══ GIVEN TEXT ══

Meters

 Types of Galvanometer

$\text{Tangent Galvanometer}$

$\to$ Works by using a compass needle to compare the magnetic field generated by an unknown current to the magnetic field of the Earth (based on tangent law).

$\to$ Deflection $∝tan⁡\theta$.

$\to$ $I=K tan⁡\theta$.

$\to$ Smaller the K, larger the sensitivity.

$\to$ Best method to increase sensitivity is to increase B.

$\to$ It contains an insulated copper wire coil on a non-magnetic circular frame.

$\to$ If $\theta$ is kept small accuracy decreases. Accuracy is maximum when $\theta=45^∘$

$\textbf{Ballistic Galvanometer}$

$\to$ It used to measure the quantity of charge that is discharged through it.

$\to$ Here, $\theta∝\theta_∘=K\theta_∘$

$\to$ Coil is wound over non-metallic frame.

$\to$ It may be of the moving coil type or of the moving magnet type.

$\textbf{Mirror Galvanometer}$

$\textbf{Astatic Galvanometer}$

Moving Coil Galvanometer

A moving coil galvanometer is an instrument which is used to measure electric currents.

It is made up of a rectangular coil made of thinly insulated or fine copper wire that is wounded on a metallic frame.

A phosphor-bronze strip that is connected to a movable torsion head is used to suspend the coil in a uniform radial magnetic field.

$\textbf{Principle}$ : When a current-carrying coil is placed in an external magnetic field experiences magnetic torque. The angle of deflection is proportional to the magnitude of current in the coil.

i.e. $I ∝\theta$ or $I=K \theta$

where, $K=\dfrac{C}{NAB}$ is a galvanometer constant.

$\textbf{For higher sensitivity}$ :

$\to$ Area of moving coil should be large.

$\to$ Number of turns in the coil should be increased but up to certain limits as resistance also increases with increasing turns.

$\to$ B should be large, for this laminated ‘ferro-cobalt’ steel permanent magnet is used.

$\to$ Torsional torque per unit twist C should be made small.

$\textbf{Current sensitivity}(I_s)$:

$\to$ It is the deflection produced in the galvanometer per unit current.

═══
══ DATA SECTION ══

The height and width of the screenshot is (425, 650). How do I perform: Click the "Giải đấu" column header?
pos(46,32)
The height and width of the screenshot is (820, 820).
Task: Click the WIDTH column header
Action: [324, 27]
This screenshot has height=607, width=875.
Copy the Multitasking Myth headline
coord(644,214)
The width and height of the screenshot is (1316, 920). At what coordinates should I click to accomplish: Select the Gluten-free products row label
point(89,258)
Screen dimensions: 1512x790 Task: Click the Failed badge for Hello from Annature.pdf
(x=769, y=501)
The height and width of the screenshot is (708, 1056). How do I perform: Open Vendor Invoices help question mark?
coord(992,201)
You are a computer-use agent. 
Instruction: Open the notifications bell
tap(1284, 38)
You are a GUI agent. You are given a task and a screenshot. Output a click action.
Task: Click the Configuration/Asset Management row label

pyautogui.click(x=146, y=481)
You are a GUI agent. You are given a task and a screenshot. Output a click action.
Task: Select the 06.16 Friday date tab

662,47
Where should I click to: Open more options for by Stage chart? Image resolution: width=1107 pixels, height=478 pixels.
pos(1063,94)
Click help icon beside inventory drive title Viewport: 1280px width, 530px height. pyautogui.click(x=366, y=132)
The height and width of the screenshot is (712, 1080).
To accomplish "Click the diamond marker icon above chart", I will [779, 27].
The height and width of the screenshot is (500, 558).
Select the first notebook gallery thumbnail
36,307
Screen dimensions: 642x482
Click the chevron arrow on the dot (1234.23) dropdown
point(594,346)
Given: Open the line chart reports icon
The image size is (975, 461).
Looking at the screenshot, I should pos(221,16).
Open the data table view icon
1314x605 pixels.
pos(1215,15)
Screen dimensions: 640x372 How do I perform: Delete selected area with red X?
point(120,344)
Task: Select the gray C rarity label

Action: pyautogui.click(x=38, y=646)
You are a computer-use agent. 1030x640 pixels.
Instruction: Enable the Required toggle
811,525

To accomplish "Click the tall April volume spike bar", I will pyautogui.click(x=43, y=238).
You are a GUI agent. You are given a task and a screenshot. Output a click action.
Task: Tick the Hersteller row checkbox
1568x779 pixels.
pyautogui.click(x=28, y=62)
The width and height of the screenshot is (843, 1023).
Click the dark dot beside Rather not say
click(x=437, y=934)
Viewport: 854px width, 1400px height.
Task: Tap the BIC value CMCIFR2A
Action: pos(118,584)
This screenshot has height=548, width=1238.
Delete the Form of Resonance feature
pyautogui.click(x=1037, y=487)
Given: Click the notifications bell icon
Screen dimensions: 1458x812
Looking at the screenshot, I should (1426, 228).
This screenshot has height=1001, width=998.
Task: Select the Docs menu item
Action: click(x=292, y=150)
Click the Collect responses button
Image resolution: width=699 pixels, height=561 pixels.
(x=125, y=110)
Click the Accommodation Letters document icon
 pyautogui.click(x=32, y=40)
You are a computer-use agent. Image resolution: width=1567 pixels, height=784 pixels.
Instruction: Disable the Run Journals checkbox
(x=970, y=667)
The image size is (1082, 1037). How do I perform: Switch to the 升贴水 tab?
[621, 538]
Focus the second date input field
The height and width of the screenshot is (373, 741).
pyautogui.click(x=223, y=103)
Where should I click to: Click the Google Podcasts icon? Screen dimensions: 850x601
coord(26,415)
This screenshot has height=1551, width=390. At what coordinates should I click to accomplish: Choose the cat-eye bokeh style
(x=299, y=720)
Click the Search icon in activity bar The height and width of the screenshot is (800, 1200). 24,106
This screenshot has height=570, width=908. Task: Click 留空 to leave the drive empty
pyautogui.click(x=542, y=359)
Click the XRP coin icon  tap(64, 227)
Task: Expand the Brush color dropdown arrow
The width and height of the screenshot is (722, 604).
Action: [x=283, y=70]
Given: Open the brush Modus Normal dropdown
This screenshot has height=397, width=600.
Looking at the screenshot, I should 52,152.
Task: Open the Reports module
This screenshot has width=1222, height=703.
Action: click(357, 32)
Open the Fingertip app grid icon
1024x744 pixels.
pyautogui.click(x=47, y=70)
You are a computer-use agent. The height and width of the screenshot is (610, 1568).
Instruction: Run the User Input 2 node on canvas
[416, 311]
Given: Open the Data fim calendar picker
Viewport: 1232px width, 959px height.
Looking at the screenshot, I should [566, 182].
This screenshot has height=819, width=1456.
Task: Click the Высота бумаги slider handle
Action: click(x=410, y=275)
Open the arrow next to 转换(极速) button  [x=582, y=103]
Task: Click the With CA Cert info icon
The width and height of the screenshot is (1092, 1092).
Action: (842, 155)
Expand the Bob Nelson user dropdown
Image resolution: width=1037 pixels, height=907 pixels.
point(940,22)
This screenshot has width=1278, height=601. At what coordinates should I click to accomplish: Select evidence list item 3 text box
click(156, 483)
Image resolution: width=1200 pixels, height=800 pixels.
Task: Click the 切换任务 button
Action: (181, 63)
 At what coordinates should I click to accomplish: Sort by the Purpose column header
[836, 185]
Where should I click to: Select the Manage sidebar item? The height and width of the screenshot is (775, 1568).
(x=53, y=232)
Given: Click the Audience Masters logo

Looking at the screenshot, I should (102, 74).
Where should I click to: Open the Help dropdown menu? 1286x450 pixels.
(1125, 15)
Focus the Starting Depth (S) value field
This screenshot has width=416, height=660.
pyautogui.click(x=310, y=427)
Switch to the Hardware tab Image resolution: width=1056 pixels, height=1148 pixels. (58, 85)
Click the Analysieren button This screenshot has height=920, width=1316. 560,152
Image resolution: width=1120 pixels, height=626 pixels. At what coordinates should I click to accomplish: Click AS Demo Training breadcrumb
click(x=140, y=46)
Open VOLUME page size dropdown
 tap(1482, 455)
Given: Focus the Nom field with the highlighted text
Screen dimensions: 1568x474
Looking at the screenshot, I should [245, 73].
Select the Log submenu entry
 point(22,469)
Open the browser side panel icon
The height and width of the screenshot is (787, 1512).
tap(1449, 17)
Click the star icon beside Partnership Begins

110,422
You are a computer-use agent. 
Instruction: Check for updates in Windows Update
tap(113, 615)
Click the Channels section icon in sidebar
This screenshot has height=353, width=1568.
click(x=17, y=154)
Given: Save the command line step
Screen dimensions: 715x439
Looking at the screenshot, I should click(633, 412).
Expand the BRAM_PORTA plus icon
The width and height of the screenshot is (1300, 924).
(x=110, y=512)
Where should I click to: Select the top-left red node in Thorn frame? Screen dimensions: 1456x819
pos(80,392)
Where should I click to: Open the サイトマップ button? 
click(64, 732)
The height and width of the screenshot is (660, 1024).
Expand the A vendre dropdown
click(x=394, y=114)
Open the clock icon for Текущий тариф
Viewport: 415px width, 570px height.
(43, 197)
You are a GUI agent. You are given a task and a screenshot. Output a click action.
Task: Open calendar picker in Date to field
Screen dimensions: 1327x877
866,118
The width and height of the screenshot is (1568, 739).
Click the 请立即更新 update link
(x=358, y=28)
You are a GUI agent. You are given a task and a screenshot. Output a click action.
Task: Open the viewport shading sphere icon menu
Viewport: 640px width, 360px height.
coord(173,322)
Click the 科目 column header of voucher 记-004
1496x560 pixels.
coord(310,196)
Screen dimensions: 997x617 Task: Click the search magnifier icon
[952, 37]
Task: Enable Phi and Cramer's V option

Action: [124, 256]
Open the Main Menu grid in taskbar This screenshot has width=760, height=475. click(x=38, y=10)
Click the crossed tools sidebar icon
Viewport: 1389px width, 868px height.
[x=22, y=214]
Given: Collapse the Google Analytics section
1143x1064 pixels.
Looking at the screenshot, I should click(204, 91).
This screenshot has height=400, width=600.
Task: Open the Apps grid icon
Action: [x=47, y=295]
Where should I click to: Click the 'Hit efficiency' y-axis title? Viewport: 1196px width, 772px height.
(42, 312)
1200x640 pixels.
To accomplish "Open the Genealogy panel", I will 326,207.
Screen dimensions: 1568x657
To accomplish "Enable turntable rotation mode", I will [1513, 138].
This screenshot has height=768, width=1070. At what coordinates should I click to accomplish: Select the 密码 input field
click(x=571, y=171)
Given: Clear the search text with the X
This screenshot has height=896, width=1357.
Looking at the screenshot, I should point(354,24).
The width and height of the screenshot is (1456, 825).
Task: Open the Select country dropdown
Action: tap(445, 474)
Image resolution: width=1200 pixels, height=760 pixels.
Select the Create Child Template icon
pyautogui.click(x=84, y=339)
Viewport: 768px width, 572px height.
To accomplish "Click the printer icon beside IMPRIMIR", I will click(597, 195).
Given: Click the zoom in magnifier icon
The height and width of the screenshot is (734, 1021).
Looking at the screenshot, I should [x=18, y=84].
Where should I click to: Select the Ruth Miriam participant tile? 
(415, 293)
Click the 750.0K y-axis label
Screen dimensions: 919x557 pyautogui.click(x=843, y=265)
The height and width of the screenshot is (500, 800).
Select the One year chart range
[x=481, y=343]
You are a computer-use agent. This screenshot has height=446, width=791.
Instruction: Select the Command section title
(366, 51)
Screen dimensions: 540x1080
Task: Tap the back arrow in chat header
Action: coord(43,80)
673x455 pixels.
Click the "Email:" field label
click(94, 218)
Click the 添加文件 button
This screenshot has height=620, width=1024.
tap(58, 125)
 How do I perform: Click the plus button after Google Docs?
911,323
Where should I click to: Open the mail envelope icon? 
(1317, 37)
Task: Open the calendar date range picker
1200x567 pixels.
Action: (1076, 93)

═══

Please continue the galvanometer notes from their final line on current sensitivity, keeping the same format.

◆ EXPECTED OUTPUT ◆
∴$I_s=\dfrac{\theta}{I}=\dfrac{NBA}{C}$

$\to$ It’s unit is $radA^{-1}$ or $divA^{-1}$.

$\to$ Current sensitivity can be increased by increasing $N,B,A$ and by decreasing C.

$\textbf{Voltage sensitivity(}V_s)$ :

$\to$ It is the deflection produced in the galvanometer per unit voltage.

∴$V_s=\dfrac{\theta}{V}=\dfrac{\theta}{IR}=\dfrac{NBA}{CR}$

$\to$ It’s unit is $radV^{-1}$ or $divV^{-1}$.

$\to$ Current sensitivity can be increased by increasing $N,B,A$ and by decreasingC,R.

Uses of Galvanometer

They are used for positioning and control systems.

They are also used in laser engraving, laser sintering, laser TVs, laser displays, etc.

They are also used for controlling the head positioning servos in the hard drives and CD/DVD players.

The galvanometer can be used to measure:

$\to$ Ammeter: (Ammeter in the circuit by connecting it in parallel to low resistance called shut.

$\to$ Voltmeter: Voltage by connecting it in series with high resistance.

Ammeter

In the given circuit

G - Galvanometer coil resistance

I – Total current passing through the circuit

$I_G$ – Total current passing through the galvanometer which corresponds to full-scale reading

S – Shunt resistance

$\to$ In parallel, $V_s=V_g$ (Voltage across shunt=Voltage across galvanometer coil)

or,$(I-I_G )=I_G\times G$

or,$I_G=\dfrac{S}{S+G} \times I$

$\to$ Shunt(S) $=\dfrac{I_G}{I-I_G } \times G$

$\to$ Final equivalent resistance$(R_A )=\dfrac{SG}{S+G} [ \dfrac{1}{R_A}=\dfrac{1}{S} +\dfrac{1}{G} ]∴R_A<G$

$\to$ It is connected in series with the circuit to avoid the division of current.

$\to$ When it’s is connected in series it increases the resistance and decreases current.

So, ideal ammeter has zero resistance.

$\to$ The range of ammeter can be increased but cannot be decreased.

$\to$ The ammeter of lower range has higher resistance.

i.e. Microammeter > Milliammeter > Ammeter

$\textbf{Some important results}$

$\to$ If a galvanometer is converted into a multi range ammeter then,

Range of ammeter $\times$ Resistance of ammeter=const.

$\to$ An ammeter has resistance of G and range of I amp, then resistance connected parallel to converted it into ammeter of range $nI$ amp. is $\dfrac{G}{n-1} \Omega$.

$\to$ If a galvanometer of resistance G is shunted by resistance of S.Then resistance required to be added in series to maintain constant initial main current in the circuit is $(\dfrac{G^2}{G+S})\Omega$.

Voltmeter

In the given circuit

R = Value of high resistance

G = Galvanometer coil resistance

$I_G$ = Total current passing through the galvanometer which corresponds to a full-scale deflection.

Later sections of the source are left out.